Diabetes mellitus, a metabolic disease of great importance to public health, is defined by hyperglycemia and impaired insulin production. The underlying disruptions to genomic regulation that lead to disease pathogenesis are not well characterized at the tissue and cell type level. Diabetes is a complex disease with a large heritable component, and most genetic variants affecting diabetes risk map to non-coding sequence and likely affect genomic regulation in specific cell types. It is therefore critical to study the relationships between genetic risk variants and genome regulation at the cellular level.
For the first chapter of my dissertation, I annotated 17 cell types using single nucleus ATAC-seq (snATAC-seq) profiling in peripheral blood mononuclear cells. I identified putative cis-regulatory elements (cREs) in each immune cell type-resolved chromatin profile, from which we identified 6,901 immune cell type chromatin accessibility QTLs (caQTLs), many of which had immune cell type-specific allelic effects. We linked cell type caQTLs to putative target genes and annotated 622 candidate causal variants for multiple immune-related traits, including type 1 diabetes. A type 1 diabetes-associated variant at the 6q15 locus, rs72928038, was a caQTL in naïve CD4+ T cells, and was linked to BACH2, implicating this gene in type 1 diabetes by altering T cell genomic regulation. We then validated the allelic effects of this variant on regulatory activity in Jurkat cells.

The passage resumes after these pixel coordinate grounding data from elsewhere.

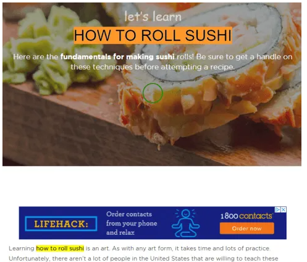Click the word 'Learning' starting the paragraph
The height and width of the screenshot is (262, 307).
(x=22, y=248)
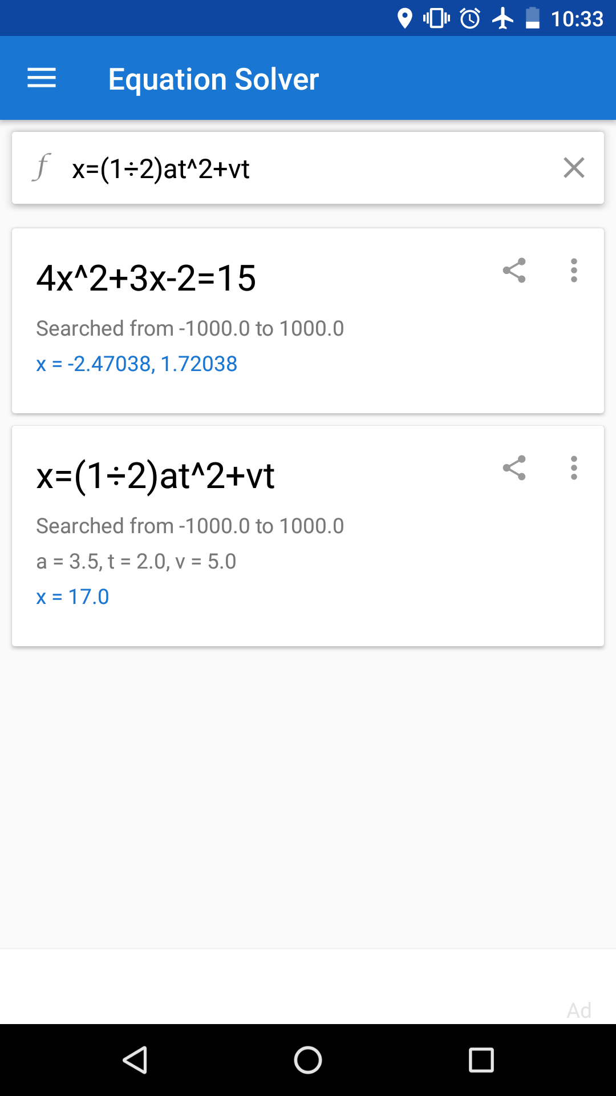Tap the solution x = 17.0
The width and height of the screenshot is (616, 1096).
tap(72, 597)
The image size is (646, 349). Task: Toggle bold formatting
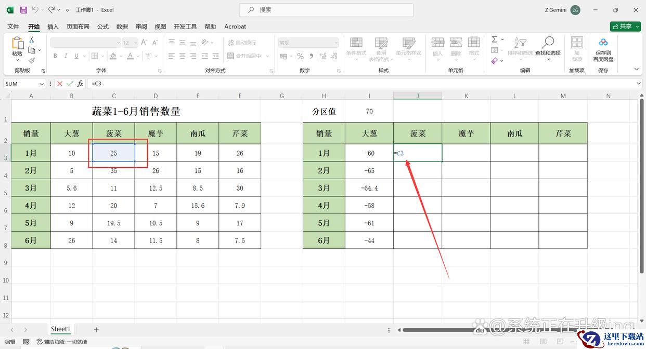pos(55,56)
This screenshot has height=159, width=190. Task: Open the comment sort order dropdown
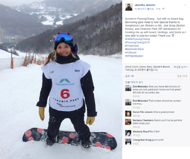[x=180, y=67]
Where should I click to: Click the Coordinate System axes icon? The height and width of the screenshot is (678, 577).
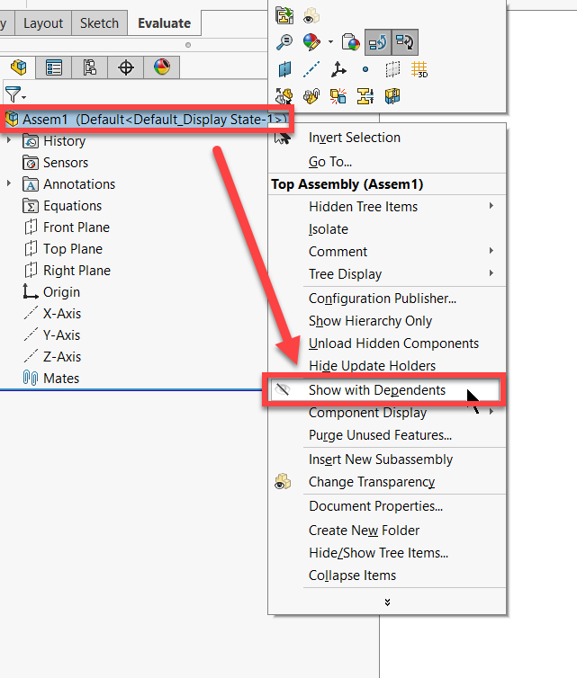(338, 68)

For the second chapter of my dissertation, I studied the effects of hypoxia on genomic regulation within primary pancreatic islet cells and an in vitro pancreatic beta cell model using a chemical mimic of hypoxia, cobalt chloride. During the pathogenesis of diabetes, pancreatic islets are exposed to hypoxic conditions resulting from hyperglycemia, but the tissue- and cell type-specific response to this is poorly understood. I identified major changes in genomic regulation both at the tissue level, using bulk RNA-seq and ATAC-seq data, and at the cell type level, using single cell multiome data. Changes to genomic regulation included significant up-regulation of key hypoxia-related elements (in both gene expression and chromatin accessibility of transcription factor binding motifs) and down-regulation of hormone secretion and islet identity elements across many cell types, as well as the beta cell model. I also identified cell type-specific responses, such as the up-regulation of the unfolded protein response and JAK-STAT signaling in beta cells. I linked chromatin accessibility changes in the beta cell model to known variants that have been associated with diabetes risk. Hypoxia-responsive cREs were significantly enriched for diabetes-associated genetic variants, and we identified several loci that may mediate diabetes risk through altered hypoxia response.
Together, the results from these two chapters reveal insight into the genomic regulation of cell types in key diabetes-relevant tissues and identified putative mechanisms of how diabetes risk variants impact disease by altering cell type-specific genomic regulation.